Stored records

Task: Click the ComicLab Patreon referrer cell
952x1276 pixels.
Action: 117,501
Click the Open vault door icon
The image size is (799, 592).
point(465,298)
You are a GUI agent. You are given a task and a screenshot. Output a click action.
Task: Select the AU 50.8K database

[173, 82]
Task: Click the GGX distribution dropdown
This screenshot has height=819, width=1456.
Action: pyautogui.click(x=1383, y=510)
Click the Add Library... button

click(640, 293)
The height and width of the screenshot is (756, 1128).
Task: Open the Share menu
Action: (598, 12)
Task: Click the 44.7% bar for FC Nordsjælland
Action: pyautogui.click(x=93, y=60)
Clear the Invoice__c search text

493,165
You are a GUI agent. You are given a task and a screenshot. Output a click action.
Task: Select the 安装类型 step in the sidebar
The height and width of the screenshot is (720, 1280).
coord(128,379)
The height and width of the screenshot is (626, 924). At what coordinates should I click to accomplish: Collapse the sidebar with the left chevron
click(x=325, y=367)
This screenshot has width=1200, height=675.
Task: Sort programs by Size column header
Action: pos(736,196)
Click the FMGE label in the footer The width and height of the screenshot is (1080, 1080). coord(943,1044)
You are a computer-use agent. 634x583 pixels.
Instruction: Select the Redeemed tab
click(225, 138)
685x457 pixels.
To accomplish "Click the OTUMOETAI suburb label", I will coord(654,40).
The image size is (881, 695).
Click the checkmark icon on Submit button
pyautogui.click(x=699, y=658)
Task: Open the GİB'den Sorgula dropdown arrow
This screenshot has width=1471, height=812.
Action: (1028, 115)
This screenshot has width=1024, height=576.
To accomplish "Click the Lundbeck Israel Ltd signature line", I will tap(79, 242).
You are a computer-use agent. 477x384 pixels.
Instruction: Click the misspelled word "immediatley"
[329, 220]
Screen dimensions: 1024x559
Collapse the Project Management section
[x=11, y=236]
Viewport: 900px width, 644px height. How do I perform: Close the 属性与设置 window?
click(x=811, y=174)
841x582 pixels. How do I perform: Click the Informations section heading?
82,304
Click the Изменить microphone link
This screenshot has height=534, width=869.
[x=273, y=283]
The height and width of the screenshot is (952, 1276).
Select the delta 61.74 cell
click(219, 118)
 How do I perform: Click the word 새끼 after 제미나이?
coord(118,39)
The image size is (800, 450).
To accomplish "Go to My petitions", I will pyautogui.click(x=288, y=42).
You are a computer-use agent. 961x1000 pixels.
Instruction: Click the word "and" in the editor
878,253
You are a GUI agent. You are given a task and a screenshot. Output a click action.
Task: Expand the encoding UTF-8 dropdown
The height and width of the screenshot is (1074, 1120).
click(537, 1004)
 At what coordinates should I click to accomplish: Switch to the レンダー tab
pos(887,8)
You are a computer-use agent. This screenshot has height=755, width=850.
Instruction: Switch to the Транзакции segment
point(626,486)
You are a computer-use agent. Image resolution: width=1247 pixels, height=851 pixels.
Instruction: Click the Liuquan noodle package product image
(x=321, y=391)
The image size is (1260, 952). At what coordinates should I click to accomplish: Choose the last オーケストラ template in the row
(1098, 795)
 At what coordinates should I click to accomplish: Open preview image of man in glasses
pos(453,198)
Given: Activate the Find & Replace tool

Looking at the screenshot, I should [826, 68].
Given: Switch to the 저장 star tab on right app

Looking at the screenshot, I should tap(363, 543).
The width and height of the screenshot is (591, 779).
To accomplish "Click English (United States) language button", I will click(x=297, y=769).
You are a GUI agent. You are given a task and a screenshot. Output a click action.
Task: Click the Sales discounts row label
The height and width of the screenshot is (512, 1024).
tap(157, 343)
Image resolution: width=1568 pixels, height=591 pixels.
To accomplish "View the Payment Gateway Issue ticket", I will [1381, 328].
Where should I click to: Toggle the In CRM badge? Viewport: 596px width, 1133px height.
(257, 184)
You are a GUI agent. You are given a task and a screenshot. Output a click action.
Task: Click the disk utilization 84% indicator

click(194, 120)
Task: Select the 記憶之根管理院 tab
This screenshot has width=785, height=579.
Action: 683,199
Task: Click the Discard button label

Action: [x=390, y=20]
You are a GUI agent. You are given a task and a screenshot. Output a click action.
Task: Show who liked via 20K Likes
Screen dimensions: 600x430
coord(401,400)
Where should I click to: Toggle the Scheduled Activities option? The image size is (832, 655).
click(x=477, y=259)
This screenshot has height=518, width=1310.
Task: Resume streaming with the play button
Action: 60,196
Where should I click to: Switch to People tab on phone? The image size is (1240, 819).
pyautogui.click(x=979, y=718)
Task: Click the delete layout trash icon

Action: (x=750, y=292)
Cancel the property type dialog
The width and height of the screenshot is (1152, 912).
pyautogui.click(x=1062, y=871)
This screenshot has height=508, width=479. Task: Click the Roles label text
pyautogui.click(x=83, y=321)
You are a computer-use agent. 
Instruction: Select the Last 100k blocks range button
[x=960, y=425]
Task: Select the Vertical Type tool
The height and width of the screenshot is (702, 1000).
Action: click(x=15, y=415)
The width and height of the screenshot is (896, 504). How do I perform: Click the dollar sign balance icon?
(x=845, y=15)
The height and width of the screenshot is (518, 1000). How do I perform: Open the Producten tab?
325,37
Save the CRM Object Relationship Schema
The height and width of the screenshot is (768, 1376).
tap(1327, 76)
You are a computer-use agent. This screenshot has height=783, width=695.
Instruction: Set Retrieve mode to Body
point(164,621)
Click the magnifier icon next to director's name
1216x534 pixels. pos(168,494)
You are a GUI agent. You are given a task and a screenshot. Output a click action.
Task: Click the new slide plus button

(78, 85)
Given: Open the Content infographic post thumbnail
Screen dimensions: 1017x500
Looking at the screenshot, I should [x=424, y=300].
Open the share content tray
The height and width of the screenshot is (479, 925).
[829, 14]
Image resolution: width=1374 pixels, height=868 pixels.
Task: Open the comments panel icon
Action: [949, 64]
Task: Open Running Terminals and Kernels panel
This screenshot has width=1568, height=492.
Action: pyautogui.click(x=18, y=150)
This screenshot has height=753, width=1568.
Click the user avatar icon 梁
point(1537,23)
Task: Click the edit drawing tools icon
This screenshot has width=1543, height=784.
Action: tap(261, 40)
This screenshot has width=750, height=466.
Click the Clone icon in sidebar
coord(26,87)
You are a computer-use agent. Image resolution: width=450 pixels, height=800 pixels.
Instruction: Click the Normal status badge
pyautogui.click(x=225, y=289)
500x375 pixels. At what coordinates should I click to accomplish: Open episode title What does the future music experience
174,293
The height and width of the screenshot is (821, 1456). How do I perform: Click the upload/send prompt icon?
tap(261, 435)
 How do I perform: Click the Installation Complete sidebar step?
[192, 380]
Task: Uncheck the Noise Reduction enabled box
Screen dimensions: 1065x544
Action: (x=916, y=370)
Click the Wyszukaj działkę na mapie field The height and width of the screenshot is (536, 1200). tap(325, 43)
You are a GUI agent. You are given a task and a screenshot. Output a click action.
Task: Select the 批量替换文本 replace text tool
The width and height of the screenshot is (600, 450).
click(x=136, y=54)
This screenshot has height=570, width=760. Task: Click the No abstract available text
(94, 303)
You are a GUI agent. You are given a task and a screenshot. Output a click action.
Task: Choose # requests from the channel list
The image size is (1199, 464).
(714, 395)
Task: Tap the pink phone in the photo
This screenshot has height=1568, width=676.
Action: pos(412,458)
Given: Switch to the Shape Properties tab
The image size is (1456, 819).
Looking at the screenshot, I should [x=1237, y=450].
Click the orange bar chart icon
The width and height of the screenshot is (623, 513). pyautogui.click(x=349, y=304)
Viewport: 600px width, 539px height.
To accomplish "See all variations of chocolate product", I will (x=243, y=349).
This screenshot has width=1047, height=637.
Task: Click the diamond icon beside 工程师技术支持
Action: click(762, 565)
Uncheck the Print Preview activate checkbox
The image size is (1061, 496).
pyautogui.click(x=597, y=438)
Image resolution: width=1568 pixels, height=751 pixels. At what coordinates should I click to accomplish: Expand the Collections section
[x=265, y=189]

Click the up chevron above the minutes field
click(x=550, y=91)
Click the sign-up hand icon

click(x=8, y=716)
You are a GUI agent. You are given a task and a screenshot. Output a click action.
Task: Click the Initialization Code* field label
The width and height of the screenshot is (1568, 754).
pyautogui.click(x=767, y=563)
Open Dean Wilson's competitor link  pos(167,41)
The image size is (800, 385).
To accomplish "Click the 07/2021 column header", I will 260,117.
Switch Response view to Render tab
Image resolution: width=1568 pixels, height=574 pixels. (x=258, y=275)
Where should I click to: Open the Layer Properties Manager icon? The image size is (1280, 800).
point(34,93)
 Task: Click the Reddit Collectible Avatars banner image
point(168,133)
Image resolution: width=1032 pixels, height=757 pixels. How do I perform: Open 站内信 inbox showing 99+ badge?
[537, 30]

ABOUT THIS TASK: Please tally the lines above that include the word "dropdown" and answer with the number by itself.

RESPONSE AREA: 3